Friday, April 26, 2013

The Kitchen Warrior.

I want to keep to the World War I and Australian themes today, but this time to remember that the war was fought at home too. Mothers and wives and sweethearts had their role to play, on what became called the “Kitchen Front” in World War II.

Here, from the Leader (Melbourne) December 1917, are a few recipes for wartime home warriors.

Now that so many of the main foodstuffs are both scarce and dear, the following recipes will be found most useful for the worried housewife. The ingredients are nourishing, economical and easy to cook.

Required: 4 oz. of flour, 2 oz. of barley flour, a good gill of milk, a pinch of salt, a teaspoonful of baking powder.
Make a batter with the milk and two flours three hours before the dish is required; then, just before cooking, add the salt and baking powder. Have ready a pan with fairly deep fat in it at boiling point, take a tablespoonful of the mixture and drop it in-the batter will form into a kind of dumpling and rise - cook a golden brown, drain on kitchen paper, and put on a hot dish. The sedumplings are delicious served with any kind of meat or by themselves with a nice brown gravy.

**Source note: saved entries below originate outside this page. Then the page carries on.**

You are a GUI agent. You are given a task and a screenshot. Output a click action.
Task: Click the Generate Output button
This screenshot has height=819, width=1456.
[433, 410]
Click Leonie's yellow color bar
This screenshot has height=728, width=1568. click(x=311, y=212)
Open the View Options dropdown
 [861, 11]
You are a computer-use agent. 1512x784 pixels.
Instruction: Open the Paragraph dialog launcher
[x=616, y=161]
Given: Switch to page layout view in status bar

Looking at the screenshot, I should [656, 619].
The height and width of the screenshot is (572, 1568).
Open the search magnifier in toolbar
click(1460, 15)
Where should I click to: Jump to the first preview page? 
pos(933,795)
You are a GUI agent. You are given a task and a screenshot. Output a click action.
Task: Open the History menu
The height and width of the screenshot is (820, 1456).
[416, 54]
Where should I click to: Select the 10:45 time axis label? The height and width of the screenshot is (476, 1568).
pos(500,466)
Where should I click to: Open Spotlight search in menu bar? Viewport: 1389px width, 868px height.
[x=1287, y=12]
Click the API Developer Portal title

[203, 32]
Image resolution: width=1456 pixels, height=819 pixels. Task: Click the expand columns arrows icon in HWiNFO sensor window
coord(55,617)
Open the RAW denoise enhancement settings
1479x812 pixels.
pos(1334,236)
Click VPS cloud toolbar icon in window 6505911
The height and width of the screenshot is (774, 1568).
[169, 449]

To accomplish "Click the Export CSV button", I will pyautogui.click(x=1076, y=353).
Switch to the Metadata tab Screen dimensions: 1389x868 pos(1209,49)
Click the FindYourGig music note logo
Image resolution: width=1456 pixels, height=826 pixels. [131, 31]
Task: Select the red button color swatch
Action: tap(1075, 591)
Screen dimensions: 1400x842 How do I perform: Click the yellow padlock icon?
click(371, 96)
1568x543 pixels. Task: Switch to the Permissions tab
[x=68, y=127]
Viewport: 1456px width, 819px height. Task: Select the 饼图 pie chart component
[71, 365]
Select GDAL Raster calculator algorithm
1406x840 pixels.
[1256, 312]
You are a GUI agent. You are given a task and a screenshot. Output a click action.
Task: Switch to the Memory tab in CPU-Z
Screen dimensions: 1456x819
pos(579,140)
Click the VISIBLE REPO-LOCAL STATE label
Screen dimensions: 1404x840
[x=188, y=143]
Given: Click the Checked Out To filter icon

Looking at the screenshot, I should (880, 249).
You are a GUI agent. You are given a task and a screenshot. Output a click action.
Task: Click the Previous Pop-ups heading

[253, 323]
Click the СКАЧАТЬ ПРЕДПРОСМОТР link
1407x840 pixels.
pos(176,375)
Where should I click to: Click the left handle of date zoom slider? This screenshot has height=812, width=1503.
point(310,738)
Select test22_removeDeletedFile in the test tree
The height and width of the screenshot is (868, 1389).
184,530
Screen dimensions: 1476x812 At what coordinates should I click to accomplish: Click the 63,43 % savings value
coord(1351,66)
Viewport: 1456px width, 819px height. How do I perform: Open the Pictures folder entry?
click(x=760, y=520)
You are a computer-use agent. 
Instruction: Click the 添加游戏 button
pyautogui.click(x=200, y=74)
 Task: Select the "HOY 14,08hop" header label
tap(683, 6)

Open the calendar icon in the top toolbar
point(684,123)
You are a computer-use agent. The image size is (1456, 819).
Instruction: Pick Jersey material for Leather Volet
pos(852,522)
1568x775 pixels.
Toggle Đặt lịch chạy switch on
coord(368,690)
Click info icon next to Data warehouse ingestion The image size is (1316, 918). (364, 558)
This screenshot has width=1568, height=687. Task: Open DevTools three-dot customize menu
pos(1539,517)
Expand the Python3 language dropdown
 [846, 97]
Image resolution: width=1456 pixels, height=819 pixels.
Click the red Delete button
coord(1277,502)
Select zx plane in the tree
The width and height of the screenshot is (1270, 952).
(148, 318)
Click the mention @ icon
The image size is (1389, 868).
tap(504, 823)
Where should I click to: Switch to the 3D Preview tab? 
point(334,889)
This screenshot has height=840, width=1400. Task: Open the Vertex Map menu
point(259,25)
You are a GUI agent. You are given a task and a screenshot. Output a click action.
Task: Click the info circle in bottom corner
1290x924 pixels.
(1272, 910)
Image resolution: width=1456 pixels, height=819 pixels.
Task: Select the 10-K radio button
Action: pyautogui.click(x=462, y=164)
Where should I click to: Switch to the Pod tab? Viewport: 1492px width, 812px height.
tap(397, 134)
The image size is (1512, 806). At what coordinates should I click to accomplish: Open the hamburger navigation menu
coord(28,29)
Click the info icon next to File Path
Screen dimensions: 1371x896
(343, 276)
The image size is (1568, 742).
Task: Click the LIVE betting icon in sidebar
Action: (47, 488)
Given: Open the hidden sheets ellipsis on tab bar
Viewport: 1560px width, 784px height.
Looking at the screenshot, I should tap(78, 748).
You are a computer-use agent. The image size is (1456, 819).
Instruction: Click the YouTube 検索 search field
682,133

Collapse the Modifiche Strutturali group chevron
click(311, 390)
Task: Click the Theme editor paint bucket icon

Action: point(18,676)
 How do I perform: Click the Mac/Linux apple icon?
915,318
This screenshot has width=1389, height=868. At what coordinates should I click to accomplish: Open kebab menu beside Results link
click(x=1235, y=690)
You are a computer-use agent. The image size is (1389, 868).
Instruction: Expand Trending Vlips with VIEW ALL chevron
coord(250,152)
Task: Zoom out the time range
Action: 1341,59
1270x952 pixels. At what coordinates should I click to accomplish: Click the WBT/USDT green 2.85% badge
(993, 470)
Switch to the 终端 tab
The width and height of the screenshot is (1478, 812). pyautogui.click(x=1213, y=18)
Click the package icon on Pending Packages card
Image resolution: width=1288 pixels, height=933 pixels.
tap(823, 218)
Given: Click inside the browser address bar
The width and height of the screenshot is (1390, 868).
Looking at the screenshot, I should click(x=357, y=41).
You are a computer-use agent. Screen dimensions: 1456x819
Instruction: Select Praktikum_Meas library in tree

Savory Spaghetti.                                                                                           
Required: 6 oz. of spaghetti, 2 tablespoonfuls of grated cheese, a good walnut of butter, a large onion boiled and chopped, a little chopped tomato or tomato pulp, pepper and salt. Have ready some boiling salted water and drop the spaghetti in: boil until tender, drain. Into the saucepan put the butter, let it heat, toss the spaghetti into it, add the tomato pulp, chopped onions, and season to taste. Last of all, sprinkle in the cheese; heat, then serve the mixture very hot

Lentil Pasties.
Required: 4 oz. of boiled lentils, a nut of butter, a pinch of mace, a dessertspoonful of finely grated cheese, pepper, salt, short pastry.
Make the pastry by mixing 8 oz. of dripping into 6 oz. of flour, add a pinch of salt and half a teaspoonful of baking powder.
Mash the lentils up with a fork, add the cheese and seasonings, roll out the pastry thinly, cut into rounds; on each round put some of the mixture, fold over, wet the edges and pinch them together, bake a golden brown, and serve with brown gravy.

Nourishing Cheese Dish.
Required: 2 oz. of maize semolina, 2 oz. of grated cheese, a nut of butter, almost a pint of milk, 1 egg, pepper and salt. Stir the maize into the milk and cook for almost 10 minutes; then add the grated cheese and cook another five minutes, stirring all the time; season, and let the mixture cool a little, then add the beaten yolk of an egg. Whip up the white of egg stiffly, stir well into the rest of the ingredients. Pour all into a greased baking dish. Bake for half an hour and serve very hot.


SometimesKate said...

Since the last one is doctored up cornmeal mush, I'm surprised they didn't suggest you slice the leftovers thin and fry them up in some dripping.

Now, in a huge city, you'd probably pay $10 for that dish in a fancy restaurant, though they'd call it polenta, or polenta meringue or something even snootier.

The Old Foodie said...

Yes. kate! couldnt agree more! One person's cheap easy mush is a posh restaurant's "a la something or other" - with a posh-sounding name, of course.